2. Pro Forma Adjustments
The unaudited pro forma condensed consolidated financial statements reflect the following adjustments:
(a)    Adjustment reflects cash proceeds of $425 million from the Transfer less tax payment of $85 million related to the gain on the Transfer and before any use of proceeds related to the Transfer.
(b)    Adjustment represents accrual of estimated direct transaction costs totaling $13 million.
(c)    Adjustment represents the estimated utilization of $23 million of deferred tax assets as a result of the Transfer.
(d)    Adjustment reflects after tax gain as if the Transfer had occurred on December 31, 2023. The after-tax gain on disposal is calculated as follows: $425 million representing the net cash proceeds of the Transfer less (i) estimated direct transaction costs of $13 million and (ii) estimated income tax provision of $108 million.
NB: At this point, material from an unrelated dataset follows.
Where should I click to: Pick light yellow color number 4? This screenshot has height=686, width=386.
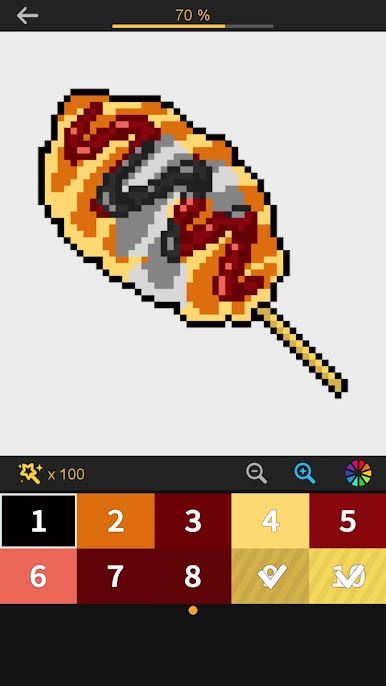coord(270,521)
As of December 31, 2023, there were no material asset or liability balances related to the Business.
(e)    Adjustments reflect the elimination of revenue, costs of services, and operating expenses of the Business, including estimated IT infrastructure costs, enterprise application costs and certain corporate overhead expenses that are expected to be eliminated.
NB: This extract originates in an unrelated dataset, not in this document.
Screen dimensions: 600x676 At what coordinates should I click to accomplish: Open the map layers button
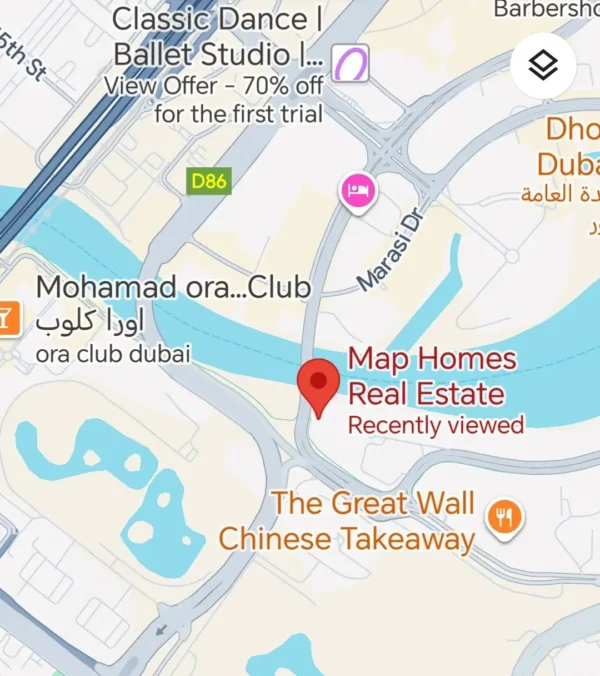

(f)    Adjustment reflects gain as if the Transfer had occurred on January 1, 2023. The gain on disposal is calculated as follows: $425 million representing the net cash proceeds less estimated direct transaction costs of $13 million. As of January 1, 2023, there were no material asset or liability balances related to the Business.
(g)    Adjustments represent the estimated income tax effect of the transaction accounting adjustments.